[[ SUPPLIED RECORDS, beginning ]]

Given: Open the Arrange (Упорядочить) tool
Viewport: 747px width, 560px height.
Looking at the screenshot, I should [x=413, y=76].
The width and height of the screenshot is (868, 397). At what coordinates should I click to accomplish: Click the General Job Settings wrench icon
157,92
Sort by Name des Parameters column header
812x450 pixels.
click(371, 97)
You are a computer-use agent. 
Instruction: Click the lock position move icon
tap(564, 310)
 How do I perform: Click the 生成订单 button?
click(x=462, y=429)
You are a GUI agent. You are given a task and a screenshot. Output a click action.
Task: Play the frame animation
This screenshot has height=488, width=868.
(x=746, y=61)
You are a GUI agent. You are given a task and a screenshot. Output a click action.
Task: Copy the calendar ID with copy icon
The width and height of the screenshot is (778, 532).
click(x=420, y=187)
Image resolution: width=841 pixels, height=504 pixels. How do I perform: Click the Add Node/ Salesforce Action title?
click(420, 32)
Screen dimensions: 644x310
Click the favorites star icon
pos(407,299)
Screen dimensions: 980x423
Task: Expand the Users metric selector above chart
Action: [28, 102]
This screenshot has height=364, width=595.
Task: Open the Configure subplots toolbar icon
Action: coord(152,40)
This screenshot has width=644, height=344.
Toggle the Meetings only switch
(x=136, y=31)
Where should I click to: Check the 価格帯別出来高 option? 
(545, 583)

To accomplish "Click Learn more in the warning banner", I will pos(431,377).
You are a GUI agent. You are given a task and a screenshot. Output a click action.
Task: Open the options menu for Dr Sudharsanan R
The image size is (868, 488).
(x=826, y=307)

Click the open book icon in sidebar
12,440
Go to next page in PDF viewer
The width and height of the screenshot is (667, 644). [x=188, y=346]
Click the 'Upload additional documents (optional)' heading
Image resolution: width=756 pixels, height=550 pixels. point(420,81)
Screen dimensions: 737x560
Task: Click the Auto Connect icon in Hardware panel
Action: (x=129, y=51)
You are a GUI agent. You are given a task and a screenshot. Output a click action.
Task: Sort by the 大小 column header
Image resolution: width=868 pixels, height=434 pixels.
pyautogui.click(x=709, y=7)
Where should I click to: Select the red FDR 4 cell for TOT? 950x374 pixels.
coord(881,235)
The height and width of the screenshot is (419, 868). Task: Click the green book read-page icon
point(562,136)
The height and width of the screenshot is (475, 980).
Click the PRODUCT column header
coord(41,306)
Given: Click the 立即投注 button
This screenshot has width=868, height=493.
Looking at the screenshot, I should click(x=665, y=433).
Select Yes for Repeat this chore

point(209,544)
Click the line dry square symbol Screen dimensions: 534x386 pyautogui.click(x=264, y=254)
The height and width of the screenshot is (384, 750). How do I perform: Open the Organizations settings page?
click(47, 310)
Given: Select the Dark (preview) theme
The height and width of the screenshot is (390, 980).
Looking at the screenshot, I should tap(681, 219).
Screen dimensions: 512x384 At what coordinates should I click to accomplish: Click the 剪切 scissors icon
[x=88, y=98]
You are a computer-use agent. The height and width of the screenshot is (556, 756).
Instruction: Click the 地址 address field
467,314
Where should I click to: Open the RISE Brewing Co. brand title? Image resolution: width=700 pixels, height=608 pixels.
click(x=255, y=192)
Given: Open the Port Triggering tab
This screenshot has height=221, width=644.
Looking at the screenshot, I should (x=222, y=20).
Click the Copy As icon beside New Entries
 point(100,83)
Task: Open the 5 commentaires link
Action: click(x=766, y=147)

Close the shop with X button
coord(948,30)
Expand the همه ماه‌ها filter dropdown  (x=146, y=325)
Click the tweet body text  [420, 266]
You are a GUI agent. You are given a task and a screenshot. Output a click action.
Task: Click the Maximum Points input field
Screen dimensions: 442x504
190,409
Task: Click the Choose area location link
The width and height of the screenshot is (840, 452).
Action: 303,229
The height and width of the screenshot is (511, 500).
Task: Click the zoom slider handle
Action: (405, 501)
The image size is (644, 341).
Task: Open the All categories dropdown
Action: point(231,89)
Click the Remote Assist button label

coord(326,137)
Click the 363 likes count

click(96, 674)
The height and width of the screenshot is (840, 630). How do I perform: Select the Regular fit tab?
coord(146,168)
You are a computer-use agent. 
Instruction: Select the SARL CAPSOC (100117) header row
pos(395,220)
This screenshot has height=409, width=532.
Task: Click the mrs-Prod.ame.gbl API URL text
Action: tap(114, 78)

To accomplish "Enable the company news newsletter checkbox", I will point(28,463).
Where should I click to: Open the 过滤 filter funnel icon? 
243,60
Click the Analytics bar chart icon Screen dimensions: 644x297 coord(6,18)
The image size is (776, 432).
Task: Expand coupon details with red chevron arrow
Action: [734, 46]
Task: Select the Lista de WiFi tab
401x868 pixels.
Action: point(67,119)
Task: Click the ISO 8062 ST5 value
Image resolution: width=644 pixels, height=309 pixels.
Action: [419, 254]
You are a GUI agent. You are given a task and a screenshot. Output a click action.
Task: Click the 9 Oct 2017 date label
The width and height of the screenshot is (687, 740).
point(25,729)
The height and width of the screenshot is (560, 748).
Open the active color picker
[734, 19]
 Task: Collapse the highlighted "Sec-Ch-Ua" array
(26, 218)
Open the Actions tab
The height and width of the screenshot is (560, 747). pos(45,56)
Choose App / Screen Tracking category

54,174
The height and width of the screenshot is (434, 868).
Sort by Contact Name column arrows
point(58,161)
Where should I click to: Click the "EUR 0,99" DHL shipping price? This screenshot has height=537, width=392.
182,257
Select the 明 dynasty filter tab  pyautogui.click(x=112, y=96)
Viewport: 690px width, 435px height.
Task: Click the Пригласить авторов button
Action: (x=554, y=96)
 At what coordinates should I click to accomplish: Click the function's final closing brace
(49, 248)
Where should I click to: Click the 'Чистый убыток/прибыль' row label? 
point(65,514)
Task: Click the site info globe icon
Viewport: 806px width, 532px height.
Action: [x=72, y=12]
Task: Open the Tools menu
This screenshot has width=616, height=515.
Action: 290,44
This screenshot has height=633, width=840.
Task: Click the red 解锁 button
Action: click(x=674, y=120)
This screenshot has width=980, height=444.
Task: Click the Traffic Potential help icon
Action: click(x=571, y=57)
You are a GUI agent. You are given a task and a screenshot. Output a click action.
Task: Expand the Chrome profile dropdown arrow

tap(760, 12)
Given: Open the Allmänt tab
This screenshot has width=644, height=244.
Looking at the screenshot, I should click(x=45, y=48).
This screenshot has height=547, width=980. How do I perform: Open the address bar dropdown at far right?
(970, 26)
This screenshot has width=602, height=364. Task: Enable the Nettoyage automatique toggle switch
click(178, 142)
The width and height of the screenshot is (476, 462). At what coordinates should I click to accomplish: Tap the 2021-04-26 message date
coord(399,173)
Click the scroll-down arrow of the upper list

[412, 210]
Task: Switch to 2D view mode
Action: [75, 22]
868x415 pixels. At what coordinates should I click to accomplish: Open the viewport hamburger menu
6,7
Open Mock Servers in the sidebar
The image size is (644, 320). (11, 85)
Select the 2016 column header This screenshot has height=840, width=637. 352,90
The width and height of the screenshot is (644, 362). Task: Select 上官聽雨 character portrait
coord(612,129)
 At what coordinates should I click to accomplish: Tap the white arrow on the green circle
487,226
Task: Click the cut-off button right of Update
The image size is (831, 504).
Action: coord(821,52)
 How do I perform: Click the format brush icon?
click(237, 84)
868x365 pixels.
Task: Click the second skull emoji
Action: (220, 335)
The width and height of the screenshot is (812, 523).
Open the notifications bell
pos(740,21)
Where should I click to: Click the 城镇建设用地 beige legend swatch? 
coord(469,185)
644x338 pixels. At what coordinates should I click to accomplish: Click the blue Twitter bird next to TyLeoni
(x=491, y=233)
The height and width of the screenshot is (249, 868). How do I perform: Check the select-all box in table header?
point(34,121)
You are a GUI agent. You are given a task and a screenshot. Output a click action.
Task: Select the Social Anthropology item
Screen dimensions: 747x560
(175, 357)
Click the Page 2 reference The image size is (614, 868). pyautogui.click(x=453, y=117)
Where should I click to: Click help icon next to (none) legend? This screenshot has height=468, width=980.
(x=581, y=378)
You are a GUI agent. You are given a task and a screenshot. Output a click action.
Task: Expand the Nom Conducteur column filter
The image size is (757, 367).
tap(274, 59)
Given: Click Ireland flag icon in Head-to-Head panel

[[ SUPPLIED RECORDS, end ]]

TASK PROMPT: All lines above from the one holding "Where should I click to: Select" to the one holding "Task: Click the Choose area location link", inclusive, are to be copied exactly; no other line is wanted.

REPLY TO THE TASK:
Where should I click to: Select the red FDR 4 cell for TOT? 950x374 pixels.
coord(881,235)
The height and width of the screenshot is (419, 868). Task: Click the green book read-page icon
point(562,136)
The height and width of the screenshot is (475, 980).
Click the PRODUCT column header
coord(41,306)
Given: Click the 立即投注 button
This screenshot has width=868, height=493.
Looking at the screenshot, I should click(x=665, y=433).
Select Yes for Repeat this chore

point(209,544)
Click the line dry square symbol Screen dimensions: 534x386 pyautogui.click(x=264, y=254)
The height and width of the screenshot is (384, 750). How do I perform: Open the Organizations settings page?
click(47, 310)
Given: Select the Dark (preview) theme
The height and width of the screenshot is (390, 980).
Looking at the screenshot, I should tap(681, 219).
Screen dimensions: 512x384 At what coordinates should I click to accomplish: Click the 剪切 scissors icon
[x=88, y=98]
You are a computer-use agent. The height and width of the screenshot is (556, 756).
Instruction: Click the 地址 address field
467,314
Where should I click to: Open the RISE Brewing Co. brand title? Image resolution: width=700 pixels, height=608 pixels.
click(x=255, y=192)
Given: Open the Port Triggering tab
This screenshot has height=221, width=644.
Looking at the screenshot, I should (x=222, y=20).
Click the Copy As icon beside New Entries
 point(100,83)
Task: Open the 5 commentaires link
Action: click(x=766, y=147)

Close the shop with X button
coord(948,30)
Expand the همه ماه‌ها filter dropdown  (x=146, y=325)
Click the tweet body text  [420, 266]
You are a GUI agent. You are given a task and a screenshot. Output a click action.
Task: Click the Maximum Points input field
Screen dimensions: 442x504
190,409
Task: Click the Choose area location link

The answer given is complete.